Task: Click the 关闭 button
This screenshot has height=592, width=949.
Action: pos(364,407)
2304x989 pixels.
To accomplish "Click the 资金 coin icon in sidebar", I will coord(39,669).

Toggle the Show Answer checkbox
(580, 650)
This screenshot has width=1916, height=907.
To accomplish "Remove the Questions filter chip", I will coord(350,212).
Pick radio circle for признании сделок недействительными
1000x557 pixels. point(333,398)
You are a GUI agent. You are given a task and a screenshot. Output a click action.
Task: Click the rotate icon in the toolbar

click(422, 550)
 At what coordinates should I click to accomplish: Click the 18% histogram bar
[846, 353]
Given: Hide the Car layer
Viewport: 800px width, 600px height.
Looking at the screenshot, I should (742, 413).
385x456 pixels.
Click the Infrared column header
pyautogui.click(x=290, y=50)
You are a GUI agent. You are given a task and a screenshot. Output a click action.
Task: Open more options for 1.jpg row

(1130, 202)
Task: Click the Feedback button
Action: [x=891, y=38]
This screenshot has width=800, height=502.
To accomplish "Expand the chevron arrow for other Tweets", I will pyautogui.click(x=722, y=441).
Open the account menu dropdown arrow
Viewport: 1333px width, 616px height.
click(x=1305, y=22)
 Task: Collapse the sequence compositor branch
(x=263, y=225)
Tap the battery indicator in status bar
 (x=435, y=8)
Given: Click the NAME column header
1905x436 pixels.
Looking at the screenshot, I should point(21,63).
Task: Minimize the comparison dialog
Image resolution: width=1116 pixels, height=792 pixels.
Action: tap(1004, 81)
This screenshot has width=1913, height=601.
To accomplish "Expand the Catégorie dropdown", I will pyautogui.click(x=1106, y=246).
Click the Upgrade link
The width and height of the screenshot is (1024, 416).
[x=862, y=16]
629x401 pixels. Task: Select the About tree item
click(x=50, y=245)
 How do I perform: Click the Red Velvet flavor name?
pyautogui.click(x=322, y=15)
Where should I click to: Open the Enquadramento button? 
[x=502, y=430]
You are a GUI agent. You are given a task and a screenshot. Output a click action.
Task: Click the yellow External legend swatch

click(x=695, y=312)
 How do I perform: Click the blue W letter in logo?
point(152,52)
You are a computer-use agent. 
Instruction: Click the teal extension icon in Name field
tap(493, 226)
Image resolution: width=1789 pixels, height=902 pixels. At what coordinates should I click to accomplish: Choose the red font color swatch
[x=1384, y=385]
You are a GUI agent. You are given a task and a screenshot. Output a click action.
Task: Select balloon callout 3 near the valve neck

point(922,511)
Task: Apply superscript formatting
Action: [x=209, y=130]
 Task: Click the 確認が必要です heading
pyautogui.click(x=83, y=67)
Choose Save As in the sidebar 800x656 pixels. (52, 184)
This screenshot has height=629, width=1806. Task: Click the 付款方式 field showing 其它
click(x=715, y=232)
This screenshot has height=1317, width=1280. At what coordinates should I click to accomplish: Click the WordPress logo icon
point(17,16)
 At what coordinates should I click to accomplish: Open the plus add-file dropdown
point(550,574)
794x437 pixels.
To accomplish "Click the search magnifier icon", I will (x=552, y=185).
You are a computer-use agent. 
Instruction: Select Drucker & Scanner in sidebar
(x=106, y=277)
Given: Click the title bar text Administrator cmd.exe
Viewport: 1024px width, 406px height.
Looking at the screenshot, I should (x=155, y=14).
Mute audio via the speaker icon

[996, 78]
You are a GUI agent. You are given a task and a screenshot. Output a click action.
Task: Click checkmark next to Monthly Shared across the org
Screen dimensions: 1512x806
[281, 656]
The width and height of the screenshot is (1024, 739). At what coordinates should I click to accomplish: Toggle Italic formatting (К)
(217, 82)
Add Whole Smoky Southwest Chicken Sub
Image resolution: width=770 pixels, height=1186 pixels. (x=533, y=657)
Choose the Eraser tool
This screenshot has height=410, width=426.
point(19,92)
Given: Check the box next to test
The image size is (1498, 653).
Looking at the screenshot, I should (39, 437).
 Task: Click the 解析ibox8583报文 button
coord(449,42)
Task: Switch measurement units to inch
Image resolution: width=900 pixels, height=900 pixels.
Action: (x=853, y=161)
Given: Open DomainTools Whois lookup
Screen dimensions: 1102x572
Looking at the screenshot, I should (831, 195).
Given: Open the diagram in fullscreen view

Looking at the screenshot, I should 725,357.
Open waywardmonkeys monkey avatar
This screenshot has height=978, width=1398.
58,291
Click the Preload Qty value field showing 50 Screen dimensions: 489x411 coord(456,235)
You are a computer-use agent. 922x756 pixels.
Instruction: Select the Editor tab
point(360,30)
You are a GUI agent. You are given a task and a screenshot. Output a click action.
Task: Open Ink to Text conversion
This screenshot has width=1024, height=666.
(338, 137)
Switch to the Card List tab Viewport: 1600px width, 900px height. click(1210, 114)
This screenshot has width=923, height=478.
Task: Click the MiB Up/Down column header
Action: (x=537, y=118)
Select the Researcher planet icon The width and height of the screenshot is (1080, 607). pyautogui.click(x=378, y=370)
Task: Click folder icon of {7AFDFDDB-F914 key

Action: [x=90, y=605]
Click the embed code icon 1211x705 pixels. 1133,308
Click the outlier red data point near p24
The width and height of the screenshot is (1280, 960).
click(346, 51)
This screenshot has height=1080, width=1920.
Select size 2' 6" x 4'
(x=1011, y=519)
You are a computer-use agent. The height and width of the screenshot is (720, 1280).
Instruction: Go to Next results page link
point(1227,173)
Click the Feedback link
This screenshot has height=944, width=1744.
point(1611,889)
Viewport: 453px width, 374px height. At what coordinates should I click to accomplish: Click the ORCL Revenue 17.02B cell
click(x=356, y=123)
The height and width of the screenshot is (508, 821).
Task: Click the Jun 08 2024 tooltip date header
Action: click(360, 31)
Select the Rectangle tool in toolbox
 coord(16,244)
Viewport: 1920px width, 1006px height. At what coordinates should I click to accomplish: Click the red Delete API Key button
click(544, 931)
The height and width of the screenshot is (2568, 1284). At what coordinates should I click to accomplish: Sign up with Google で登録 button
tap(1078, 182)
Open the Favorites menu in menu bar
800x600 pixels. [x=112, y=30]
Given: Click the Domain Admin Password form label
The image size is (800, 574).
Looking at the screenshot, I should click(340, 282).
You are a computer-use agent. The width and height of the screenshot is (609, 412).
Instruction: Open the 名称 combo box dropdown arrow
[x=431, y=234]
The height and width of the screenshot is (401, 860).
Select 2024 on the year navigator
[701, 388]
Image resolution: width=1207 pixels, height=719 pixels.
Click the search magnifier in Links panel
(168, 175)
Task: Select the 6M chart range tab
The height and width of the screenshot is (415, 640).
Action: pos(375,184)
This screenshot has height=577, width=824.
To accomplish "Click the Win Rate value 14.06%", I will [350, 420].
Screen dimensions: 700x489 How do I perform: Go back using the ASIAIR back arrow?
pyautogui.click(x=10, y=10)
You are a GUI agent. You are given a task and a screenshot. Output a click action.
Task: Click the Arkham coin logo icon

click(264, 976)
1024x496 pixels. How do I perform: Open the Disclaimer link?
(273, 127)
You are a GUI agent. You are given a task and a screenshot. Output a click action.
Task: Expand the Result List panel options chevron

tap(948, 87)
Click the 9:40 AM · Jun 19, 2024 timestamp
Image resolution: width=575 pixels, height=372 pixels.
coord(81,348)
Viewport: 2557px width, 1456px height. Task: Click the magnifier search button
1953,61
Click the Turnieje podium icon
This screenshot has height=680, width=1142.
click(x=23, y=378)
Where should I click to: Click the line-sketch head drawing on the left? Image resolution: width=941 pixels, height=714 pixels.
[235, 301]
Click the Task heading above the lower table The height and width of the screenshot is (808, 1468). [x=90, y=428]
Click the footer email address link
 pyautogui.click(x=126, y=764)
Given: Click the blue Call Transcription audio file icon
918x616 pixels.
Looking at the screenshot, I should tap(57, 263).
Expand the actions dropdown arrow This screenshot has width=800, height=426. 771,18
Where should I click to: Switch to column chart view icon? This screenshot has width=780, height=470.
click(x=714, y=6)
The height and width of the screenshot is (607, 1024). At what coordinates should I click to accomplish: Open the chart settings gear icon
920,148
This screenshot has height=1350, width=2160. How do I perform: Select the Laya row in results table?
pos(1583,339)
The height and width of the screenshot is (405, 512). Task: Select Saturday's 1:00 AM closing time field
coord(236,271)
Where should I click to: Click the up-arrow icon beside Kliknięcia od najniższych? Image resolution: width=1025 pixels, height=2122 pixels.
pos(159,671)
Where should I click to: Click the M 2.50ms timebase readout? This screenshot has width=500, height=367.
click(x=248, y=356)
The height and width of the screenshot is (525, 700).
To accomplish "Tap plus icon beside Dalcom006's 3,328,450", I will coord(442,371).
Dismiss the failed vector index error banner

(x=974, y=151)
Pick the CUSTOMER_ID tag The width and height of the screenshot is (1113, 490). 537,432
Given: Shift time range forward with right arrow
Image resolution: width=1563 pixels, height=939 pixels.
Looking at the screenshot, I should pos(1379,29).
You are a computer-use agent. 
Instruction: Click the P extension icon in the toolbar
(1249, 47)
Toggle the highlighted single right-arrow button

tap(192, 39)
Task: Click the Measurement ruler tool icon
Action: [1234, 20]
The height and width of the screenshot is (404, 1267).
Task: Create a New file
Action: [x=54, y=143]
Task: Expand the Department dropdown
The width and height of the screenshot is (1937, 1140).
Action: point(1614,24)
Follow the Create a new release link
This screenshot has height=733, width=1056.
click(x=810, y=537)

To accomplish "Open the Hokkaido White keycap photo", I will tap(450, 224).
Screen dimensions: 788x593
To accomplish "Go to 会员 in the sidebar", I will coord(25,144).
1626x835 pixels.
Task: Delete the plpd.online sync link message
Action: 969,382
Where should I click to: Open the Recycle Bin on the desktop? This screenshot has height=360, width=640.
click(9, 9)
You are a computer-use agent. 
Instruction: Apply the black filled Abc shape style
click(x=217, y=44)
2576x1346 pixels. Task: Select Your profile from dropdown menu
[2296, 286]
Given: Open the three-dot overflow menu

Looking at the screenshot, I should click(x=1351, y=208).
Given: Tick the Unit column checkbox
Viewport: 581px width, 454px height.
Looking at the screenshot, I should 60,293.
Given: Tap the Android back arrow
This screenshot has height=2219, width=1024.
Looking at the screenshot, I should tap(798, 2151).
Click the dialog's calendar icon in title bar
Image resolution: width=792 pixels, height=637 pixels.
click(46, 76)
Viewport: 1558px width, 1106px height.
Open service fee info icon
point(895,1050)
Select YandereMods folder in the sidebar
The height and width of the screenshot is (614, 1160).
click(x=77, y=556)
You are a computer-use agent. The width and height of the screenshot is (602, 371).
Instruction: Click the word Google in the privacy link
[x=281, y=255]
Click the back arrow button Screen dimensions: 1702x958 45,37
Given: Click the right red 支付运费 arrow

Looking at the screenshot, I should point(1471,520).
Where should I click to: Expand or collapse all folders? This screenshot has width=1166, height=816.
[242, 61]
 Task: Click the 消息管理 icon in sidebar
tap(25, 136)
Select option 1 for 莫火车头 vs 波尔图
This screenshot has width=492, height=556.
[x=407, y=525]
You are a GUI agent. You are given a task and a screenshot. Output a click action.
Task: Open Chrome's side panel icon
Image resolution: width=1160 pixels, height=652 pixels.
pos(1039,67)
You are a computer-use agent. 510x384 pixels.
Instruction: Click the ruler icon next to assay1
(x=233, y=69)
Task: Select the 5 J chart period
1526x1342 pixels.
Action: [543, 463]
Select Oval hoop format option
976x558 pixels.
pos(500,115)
◇ ◇ ◇ ◇ ◇
What is expected: Scan the data for lines with the word "value". Report only how many there are.

Exercise response: 2